* 引用文

*****

2004年05月10日(月) 天気:雨 最高:20℃ 最低:14℃


 北海道からの便りを聞き、読むたびに思う。
 
 『ギョウジャニンニク(アイヌネギ)』の醤油漬けに熱々ご飯、チャーハンも食べたいな、と。

 北海道に残ったナポリタンマスチフのフーチの様子を聞くたびに思う。

 『どうか安産でありますように。そしてすぐに後を追って出産の予定のヘアレスのムム子も、、、、』

 TVで北海道の様子を見るたびに思う。

 『中標津の、浜中の桜はいつ頃になるのだろう、今年の植物の育ち具合は、、、』

 しかし、今は東京に越してきた連中のことを見つめなければならない。
 狭い建物の中で、ケージの中で、健康検査を受け、その結果を待つ犬、ネコたちの心だけでも励まそうと、笑顔で声をかけ、世話をしなければならない。

 ある意味で、世界で最高の水準の検査を受け、感染症の恐れのないことを専門機関に示してもらい、最高に安全な犬、ネコたちが西多摩の大地に足を下ろす。
 夜、日付が変わる頃、「その日が、また1日近づいた」そう思うことにしている。



2004年05月09日(日) 天気:曇りのち雨 最高:22℃ 最低:15℃


 隔離棟で検査を受けている白ネコのミンツに調子が戻った。固いウンコ、音を立てての小便、そしてガツガツと食べた。

*****

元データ
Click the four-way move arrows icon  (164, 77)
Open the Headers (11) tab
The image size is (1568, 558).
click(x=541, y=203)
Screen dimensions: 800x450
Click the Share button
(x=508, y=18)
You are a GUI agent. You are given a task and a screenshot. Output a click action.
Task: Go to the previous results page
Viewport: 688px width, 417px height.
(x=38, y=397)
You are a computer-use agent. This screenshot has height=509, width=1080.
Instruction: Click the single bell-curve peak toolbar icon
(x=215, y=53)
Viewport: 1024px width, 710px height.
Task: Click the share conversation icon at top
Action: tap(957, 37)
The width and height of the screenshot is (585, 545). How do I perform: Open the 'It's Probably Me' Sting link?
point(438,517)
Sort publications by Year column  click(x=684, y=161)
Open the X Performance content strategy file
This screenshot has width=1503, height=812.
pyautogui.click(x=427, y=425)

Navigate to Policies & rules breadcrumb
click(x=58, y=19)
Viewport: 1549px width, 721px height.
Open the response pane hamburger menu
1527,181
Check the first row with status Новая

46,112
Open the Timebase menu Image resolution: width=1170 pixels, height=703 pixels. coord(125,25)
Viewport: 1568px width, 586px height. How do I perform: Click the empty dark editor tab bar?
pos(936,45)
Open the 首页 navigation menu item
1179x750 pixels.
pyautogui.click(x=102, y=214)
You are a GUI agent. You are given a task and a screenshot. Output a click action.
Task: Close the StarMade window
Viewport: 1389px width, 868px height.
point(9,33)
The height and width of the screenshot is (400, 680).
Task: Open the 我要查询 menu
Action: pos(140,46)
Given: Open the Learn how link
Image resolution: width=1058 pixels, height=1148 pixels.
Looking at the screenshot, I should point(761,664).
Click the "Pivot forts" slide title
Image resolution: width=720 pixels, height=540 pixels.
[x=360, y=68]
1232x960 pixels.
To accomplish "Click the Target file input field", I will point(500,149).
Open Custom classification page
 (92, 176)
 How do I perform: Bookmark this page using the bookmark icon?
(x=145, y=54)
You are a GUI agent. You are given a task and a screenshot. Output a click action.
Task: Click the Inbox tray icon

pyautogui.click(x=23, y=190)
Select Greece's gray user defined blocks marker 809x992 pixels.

*****

* 課題と練習
1 – 日記によると、北海道に残ったナポリタンマスチフの名前は何か。
2 – 日記から「狭い建物の中で、ケージの中で」から「夜、日付が変わる頃、「その日が、また1日近づいた」そう思うことにしている。」までを、両端の語句も含めて一字も変えずに書き写しなさい。
日記の内容だけを手がかりにして答えること。

* 解答一覧
1 – フーチ

2 –
狭い建物の中で、ケージの中で、健康検査を受け、その結果を待つ犬、ネコたちの心だけでも励まそうと、笑顔で声をかけ、世話をしなければならない。

 ある意味で、世界で最高の水準の検査を受け、感染症の恐れのないことを専門機関に示してもらい、最高に安全な犬、ネコたちが西多摩の大地に足を下ろす。
 夜、日付が変わる頃、「その日が、また1日近づいた」そう思うことにしている。